STATED PROBLEM. Please return the data word for word, starting with the line that contains "Screen dimensions: 206x153" and going on through the end of the data.
# # # #
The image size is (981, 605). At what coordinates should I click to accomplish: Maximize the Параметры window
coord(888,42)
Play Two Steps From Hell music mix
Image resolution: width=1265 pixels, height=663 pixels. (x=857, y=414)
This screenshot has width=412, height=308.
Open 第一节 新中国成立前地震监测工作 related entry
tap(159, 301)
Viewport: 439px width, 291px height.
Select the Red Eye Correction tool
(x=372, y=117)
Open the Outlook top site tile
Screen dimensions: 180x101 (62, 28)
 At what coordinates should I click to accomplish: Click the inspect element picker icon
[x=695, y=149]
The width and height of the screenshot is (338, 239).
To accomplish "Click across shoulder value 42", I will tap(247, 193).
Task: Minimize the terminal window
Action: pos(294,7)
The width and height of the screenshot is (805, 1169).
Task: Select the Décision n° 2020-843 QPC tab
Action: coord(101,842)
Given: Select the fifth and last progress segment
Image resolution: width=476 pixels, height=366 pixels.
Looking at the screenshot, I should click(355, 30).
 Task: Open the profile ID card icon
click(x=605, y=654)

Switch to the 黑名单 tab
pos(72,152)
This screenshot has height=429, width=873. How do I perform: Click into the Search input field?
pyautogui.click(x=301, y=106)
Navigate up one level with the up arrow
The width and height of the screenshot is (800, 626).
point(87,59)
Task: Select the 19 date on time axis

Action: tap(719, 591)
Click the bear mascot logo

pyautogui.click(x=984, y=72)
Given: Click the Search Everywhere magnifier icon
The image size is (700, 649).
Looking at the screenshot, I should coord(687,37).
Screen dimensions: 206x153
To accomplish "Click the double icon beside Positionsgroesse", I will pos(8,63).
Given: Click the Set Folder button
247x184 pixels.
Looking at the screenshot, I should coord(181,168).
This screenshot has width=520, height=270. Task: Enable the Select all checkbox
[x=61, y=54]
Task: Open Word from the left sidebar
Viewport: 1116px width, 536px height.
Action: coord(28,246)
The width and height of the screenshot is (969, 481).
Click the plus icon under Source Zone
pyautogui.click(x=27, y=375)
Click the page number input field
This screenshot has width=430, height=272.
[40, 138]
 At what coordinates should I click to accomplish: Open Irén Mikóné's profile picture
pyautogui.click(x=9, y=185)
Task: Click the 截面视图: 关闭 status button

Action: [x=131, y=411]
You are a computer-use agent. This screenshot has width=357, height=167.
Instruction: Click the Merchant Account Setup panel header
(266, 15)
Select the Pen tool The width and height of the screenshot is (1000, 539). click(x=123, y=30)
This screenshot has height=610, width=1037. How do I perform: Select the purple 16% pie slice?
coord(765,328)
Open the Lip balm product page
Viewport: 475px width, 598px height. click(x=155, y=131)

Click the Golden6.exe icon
# # # #
ANSWER TO THIS PROBLEM.
Screen dimensions: 206x153
To accomplish "Click the double icon beside Positionsgroesse", I will pos(8,63).
Given: Click the Set Folder button
247x184 pixels.
Looking at the screenshot, I should coord(181,168).
This screenshot has width=520, height=270. Task: Enable the Select all checkbox
[x=61, y=54]
Task: Open Word from the left sidebar
Viewport: 1116px width, 536px height.
Action: coord(28,246)
The width and height of the screenshot is (969, 481).
Click the plus icon under Source Zone
pyautogui.click(x=27, y=375)
Click the page number input field
This screenshot has width=430, height=272.
[40, 138]
 At what coordinates should I click to accomplish: Open Irén Mikóné's profile picture
pyautogui.click(x=9, y=185)
Task: Click the 截面视图: 关闭 status button

Action: [x=131, y=411]
You are a computer-use agent. This screenshot has width=357, height=167.
Instruction: Click the Merchant Account Setup panel header
(266, 15)
Select the Pen tool The width and height of the screenshot is (1000, 539). click(x=123, y=30)
This screenshot has height=610, width=1037. How do I perform: Select the purple 16% pie slice?
coord(765,328)
Open the Lip balm product page
Viewport: 475px width, 598px height. click(x=155, y=131)

Click the Golden6.exe icon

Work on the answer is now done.